## DOCUMENT EXCERPT:
- - -
Throughout this application, various publications are referenced in parentheses. Full citations for these publications can be found immediately preceding the claims. The disclosures of these publications in their entirety are hereby incorporated by reference into this application in order to more fully describe the state of the art as known to those skilled therein as of the date of the invention described and claimed herein.
It has long been well known that the salts of butyric acid, particularly the sodium salt, act in vitro on many abnormal or transformed cell lines to cause these cells to change to a more normal state, including phenotype and function. This "differentiation" action is also shown by a number of agents with no readily obvious structure-activity relationship. In vitro, butyrate acts on some cancer or leukemia cancer cell lines such as HT-29, or HL-60 in this fashion, when maintained at concentrations of about 0.3 to 5 millimolar (mM). Desirable changes of the aberrant blood cells of sickle cell anemia and thalassemia can be obtained in vitro at lower concentrations of about 0.05 mM [Perrine S. P., et al., N. Engl. J. Med., Vol. 328, pages 81-86, (1993); Perfine, S. P., et al., Blood, Vol. 74, pages 454-459 (1989)].
Attempts to utilize butyrate salts in therapy have not generally been successful. An early attempt at using intravenous infusions of sodium butyrate at 500 mg/kg body weight per day for several days produced only a short-lived remission in a child with leukemia [Novogrodsky, A., et al., Cancer, Vol. 51, pages 9-14]. A larger study [Miller, A. A., et al., Eur. J. Cancer Clin. Oncol., Vol. 23, pages 1283-1287 (1987)], using the same infusion rate showed no clinical response, but also demonstrated that the infused butyrate had a very short metabolic half-life of about 6 minutes, resulting in peak blood levels below 0.05 mM, considered ineffective for leukemia. Higher rates of intravenous infusions could not be considered because of the risk of toxicity from sodium overload, and achieved success in treating thalassemia and sickle cell patients by continuous intravenous infusions of 500 mg/kg/day or higher doses, if needed, for several days. In these studies also, blood levels of butyrate did not exceed 0.05 mM and the butyrate was apparently rapidly metabolized [Perrine, et al. (1993)].
Butyrate is a normal metabolite supplied to mammals from 2 main sources. It is produced as a major product of bacterial fermentation of unabsorbed carbohydrate in the colon, and reaches concentrations of up to 20 mM in the colon and feces of animals and man [Cummings, J. H., Gut, Vol. 22, pages 763-779 (1981)]. The other source of butyric acid is the diet, where it is present at low levels in many fruits and vegetables, but its richest source is from milk fat (butter, etc.) which contains 3-4% butyrate in a complex of glycerides, or esters of glyceryl [Composition of Foods: Dairy and Egg Products (1976), U.S. Dept. Agriculture Handbook 8-1, Washington, D.C.]. However, when butyryl triglyceride (tributyrin, or glyceryl tributyrate) was used at 5% of the feed in our laboratories as means of preventing chemically induced colon cancer in mice, it was ineffective [Deschner, et al., Cancer Letters, Vol. 52, pages 79-82 (1990)] although it did not produce the promoting or cancer increasing effect of the sodium salt used by others in equivalent intake [Freeman, H. J., Gastroenterology, Vol. 91, pages 596-602 (1986)]. Apparently, the high sodium intake acted as a cancer promoter [Freeman, (1986)], and the butyrate was metabolized too rapidly to be preventive.
- - -
## DATA SECTION:
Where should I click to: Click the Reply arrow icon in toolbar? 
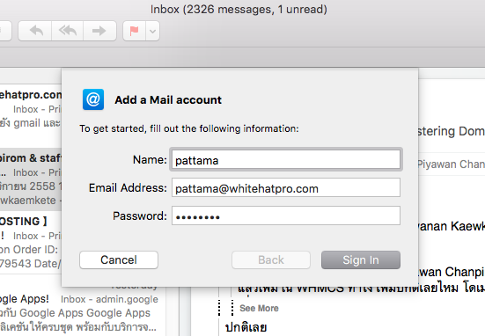pyautogui.click(x=35, y=31)
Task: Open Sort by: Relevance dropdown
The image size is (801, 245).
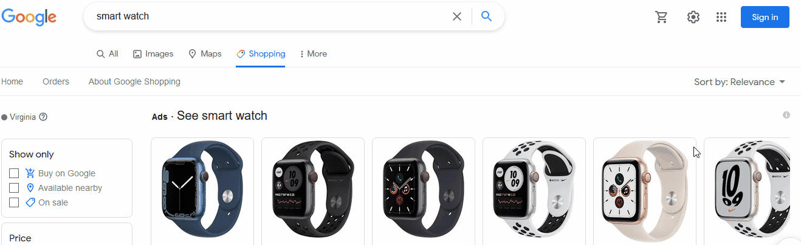Action: 740,82
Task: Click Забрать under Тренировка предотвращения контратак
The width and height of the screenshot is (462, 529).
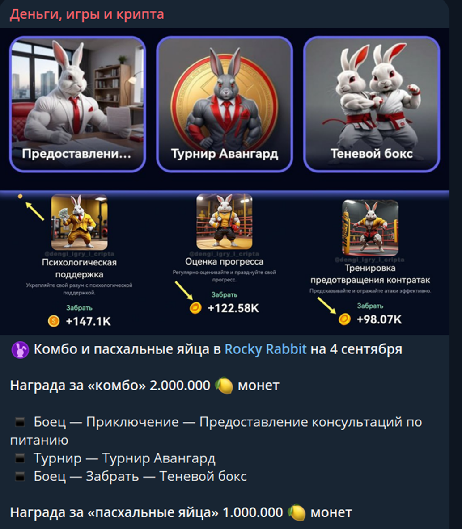Action: (370, 306)
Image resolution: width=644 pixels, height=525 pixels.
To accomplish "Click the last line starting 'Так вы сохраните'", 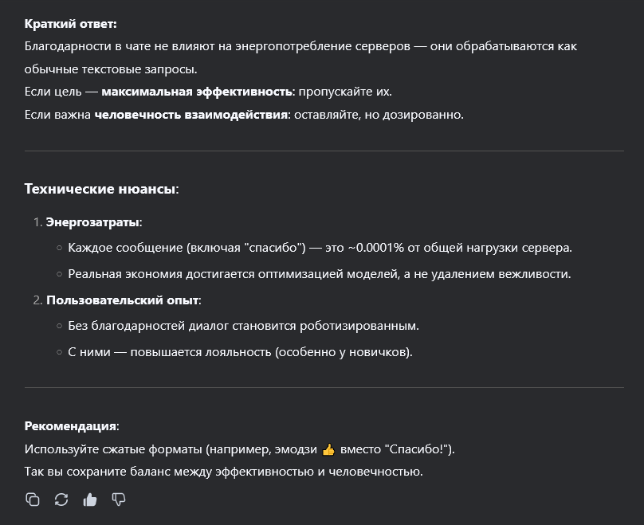I will [x=223, y=472].
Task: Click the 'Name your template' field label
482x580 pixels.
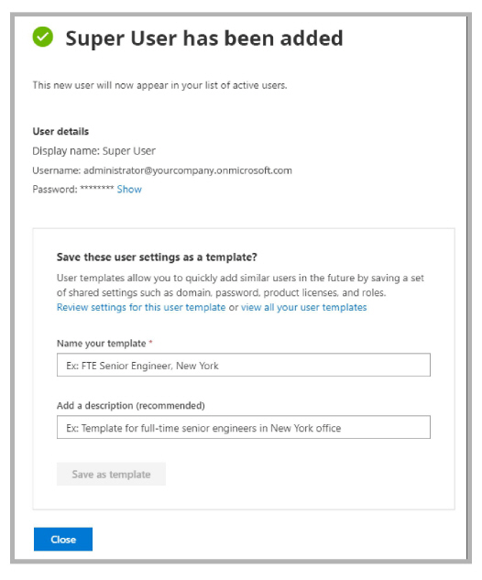Action: [x=101, y=344]
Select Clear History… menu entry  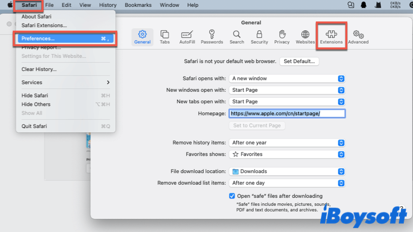[x=39, y=70]
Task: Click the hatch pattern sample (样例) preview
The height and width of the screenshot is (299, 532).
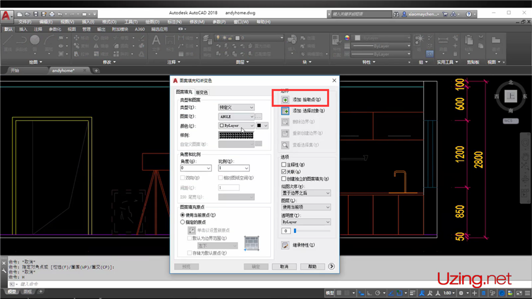Action: click(x=236, y=135)
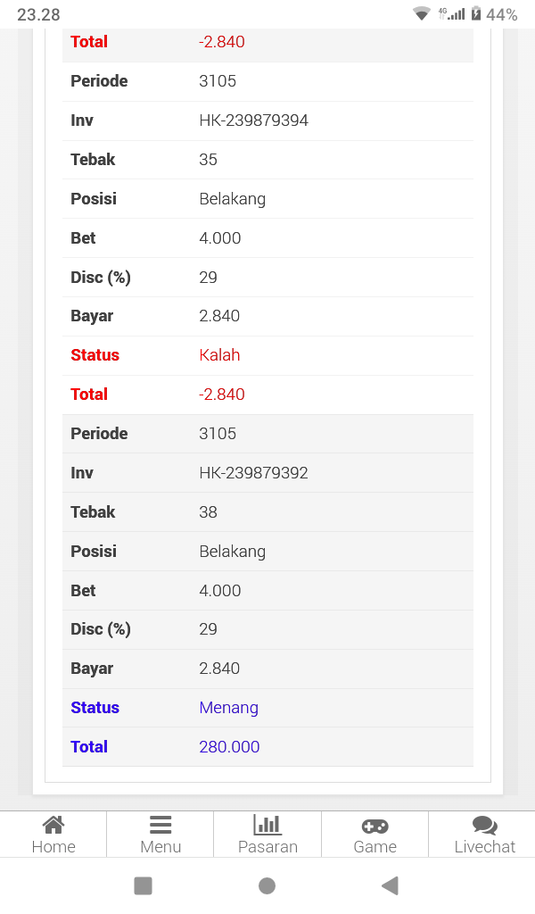Tap the Home house icon
The image size is (535, 914).
coord(54,825)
- - -
## WORK TASK:
Please translate this sentence from the butyrate text into Spanish: "Attempts to utilize butyrate salts in therapy have not generally been successful."

## RESULT OF THIS TASK:
Los intentos de utilizar sales de butirato en terapia en general no han tenido éxito.